Monday morning was another productive research day, and I visited an NGO called Plan Ghana, which focuses heavily on food security. We left Accra that afternoon, stopped in Cape Coast to pick up food for dinner, and made it back to Asuansi in record time. The final week was somewhat of a blur, as I spent most of it at an internet café writing for hours on end. My paper turned out to be 28 pages, and I’m still finishing the final touches, but it was an overall successful endeavor.

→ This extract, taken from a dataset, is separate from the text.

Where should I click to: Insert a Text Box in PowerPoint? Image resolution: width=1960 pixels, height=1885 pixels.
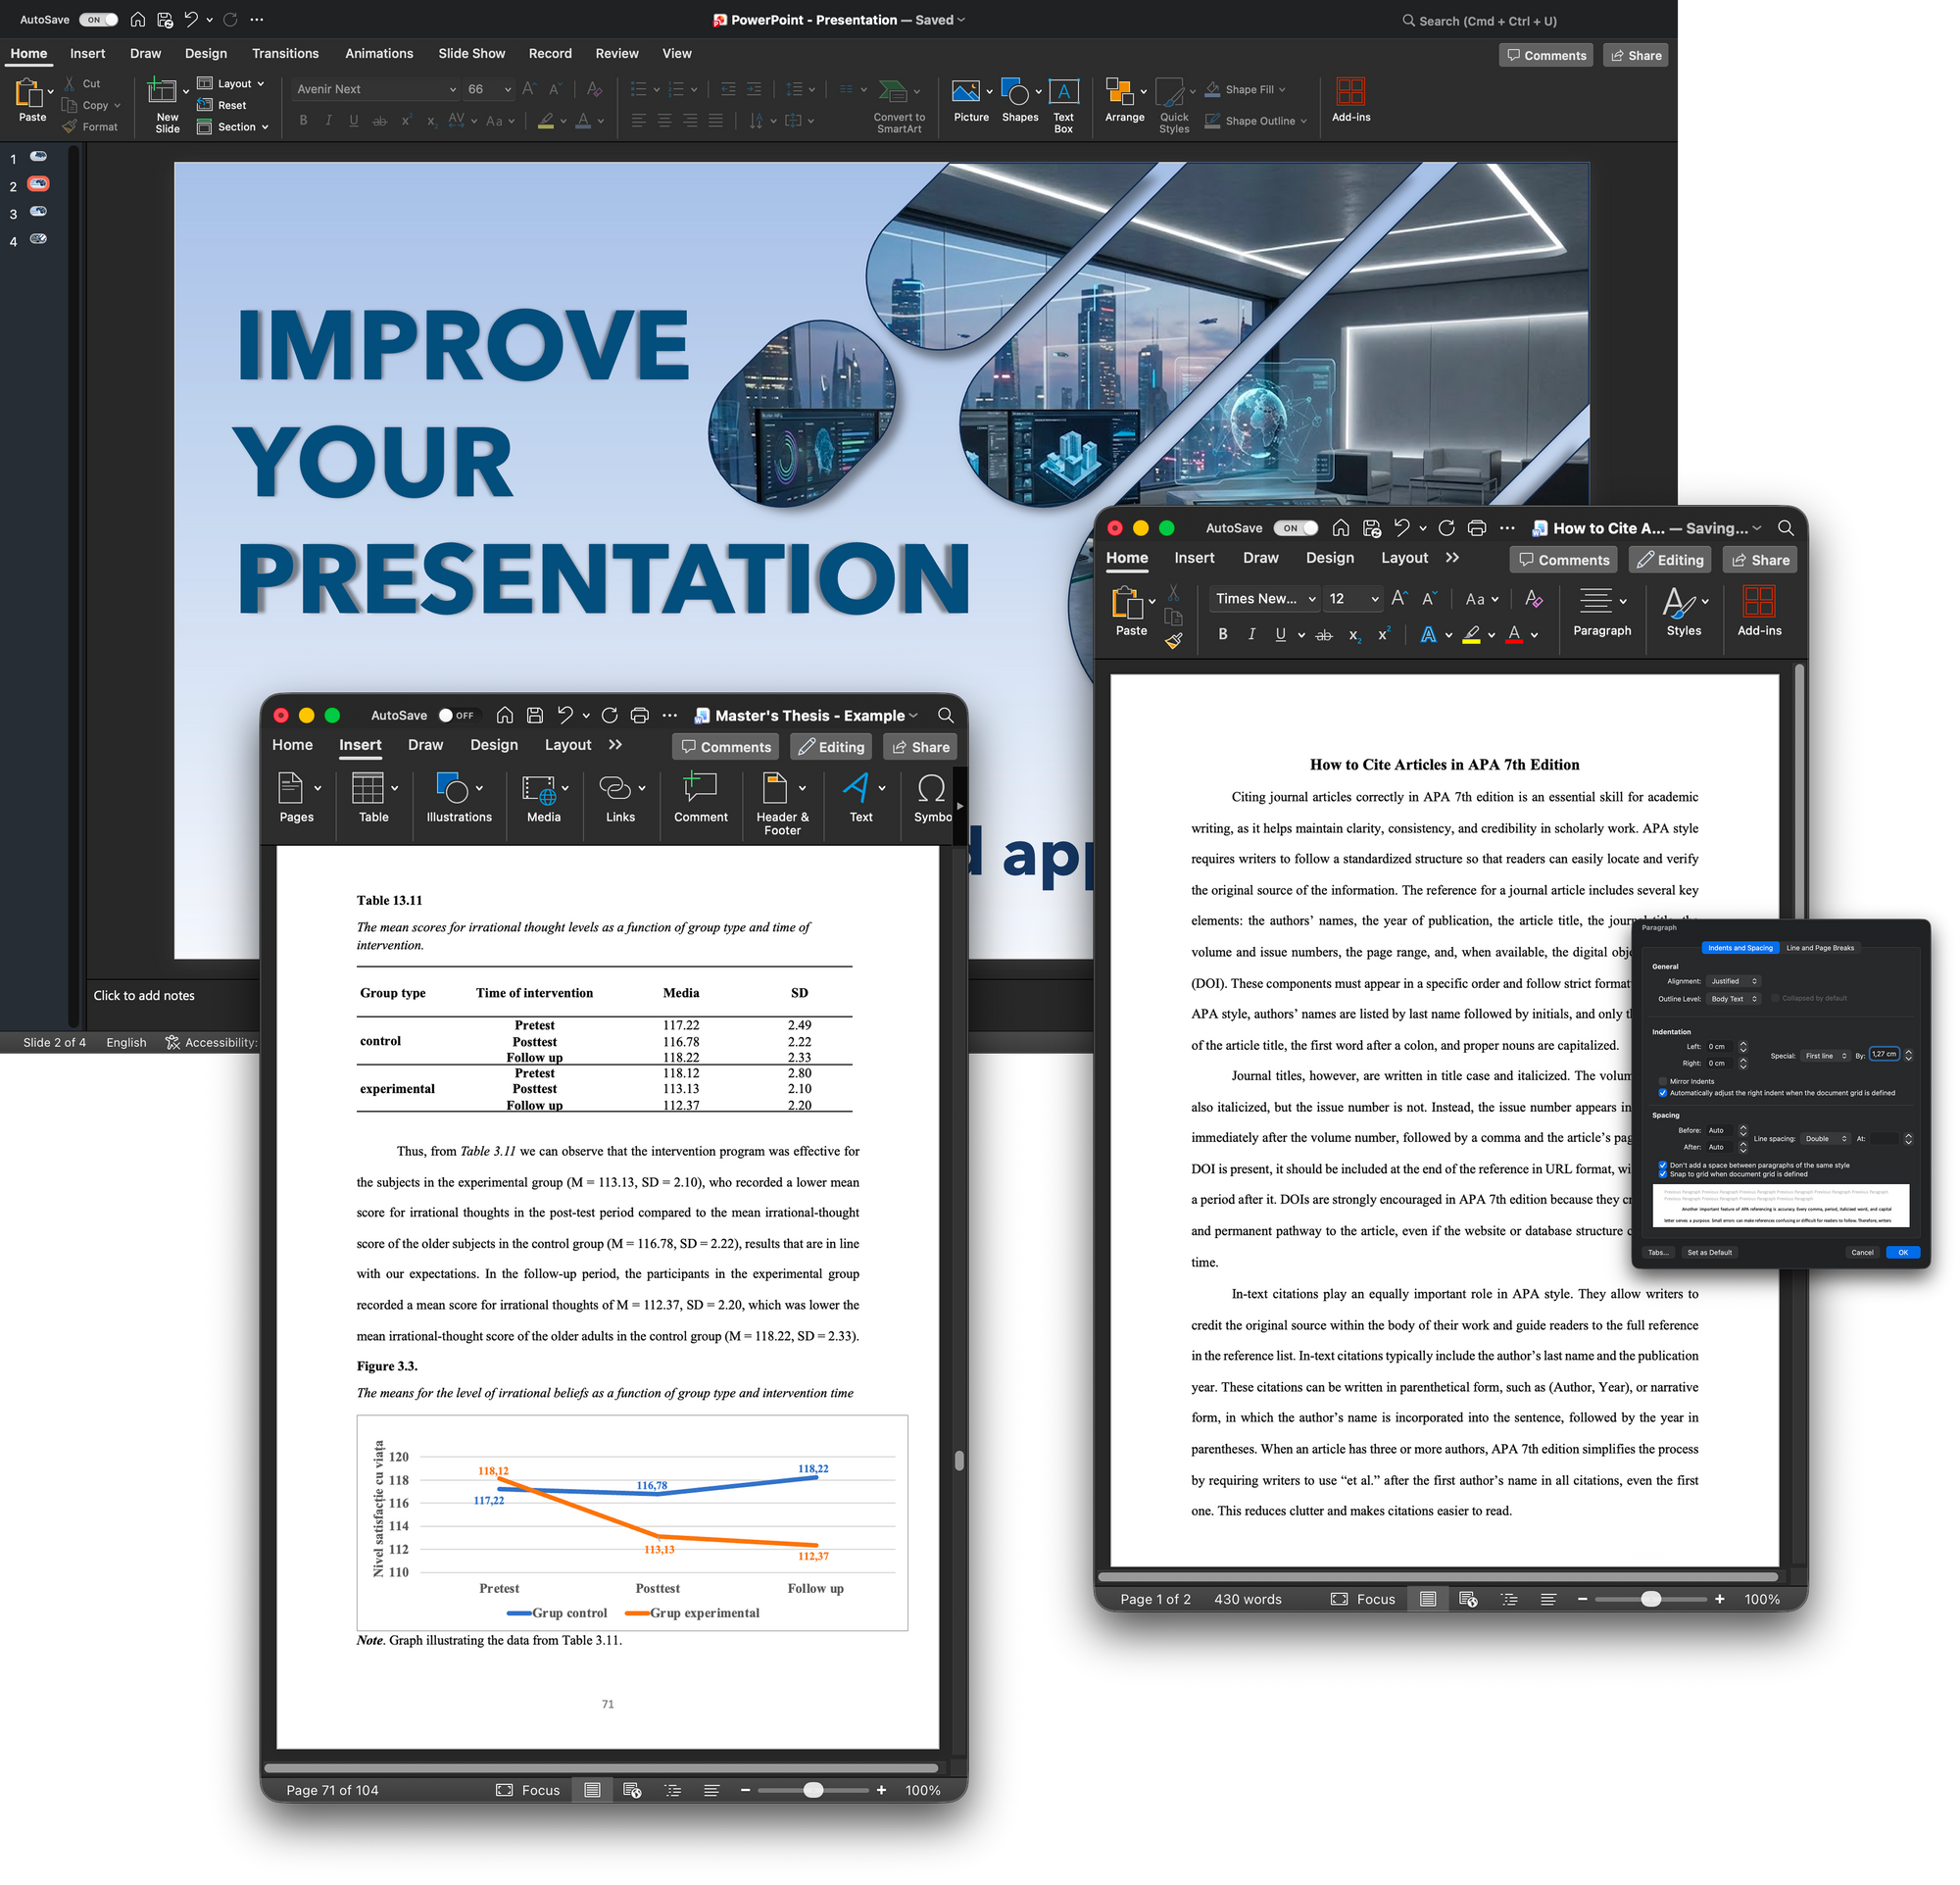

We spent our final weekend at Oasis in Cape Coast, dancing, talking, laughing, and reminiscing about the past month of our lives. Then Sunday afternoon we took our final bus ride back to Accra for our very last night in Ghana. We decided to dress up in our Ghanaian wear for dinner, and it felt amazing to put on clean clothes for the first time in a while. We happened upon an Italian restaurant in town, so we devoured several surprisingly delicious pizzas before hitting the streets to go club-hunting. The night was going wonderfully…that is, until I tripped and fell waist deep into a sewer in my floor-length green dress. I spent the next hour at Kentucky Fried Chicken (the only fast-food place I saw in all of Ghana) icing my leg and washing my dress in the sink. I refused to let the sewer de-rail my plans, however, so off to the dance floor we went. We stayed at the club until 3:00 am and then stayed up the rest of the night to soak up the last of each other’s company. When we arrived at the airport, it suddenly hit me that I would be leaving my newfound Ghana family, and it was incredibly hard to say goodbye.

As I stepped onto the airplane, into a world so familiar yet so foreign, my mind was flooded with memories from the past five weeks. Children chasing after me on my morning runs, the station master helping me find the right tro tro, children holding out their hands in desperation, mothers carrying their babies through crowded streets, men dying in the road, rainstorms pounding the earth and reminding me what it feels like to be alive.

I don’t know how to articulate the impact that this trip has had on my life, but I do know that it has changed me forever. It has changed my perspective and my priorities, my outlook and my insight. Most importantly, however, these five weeks have proven that beauty, generosity, and hope can be found in the most unlikely places. I will miss you, Ghana.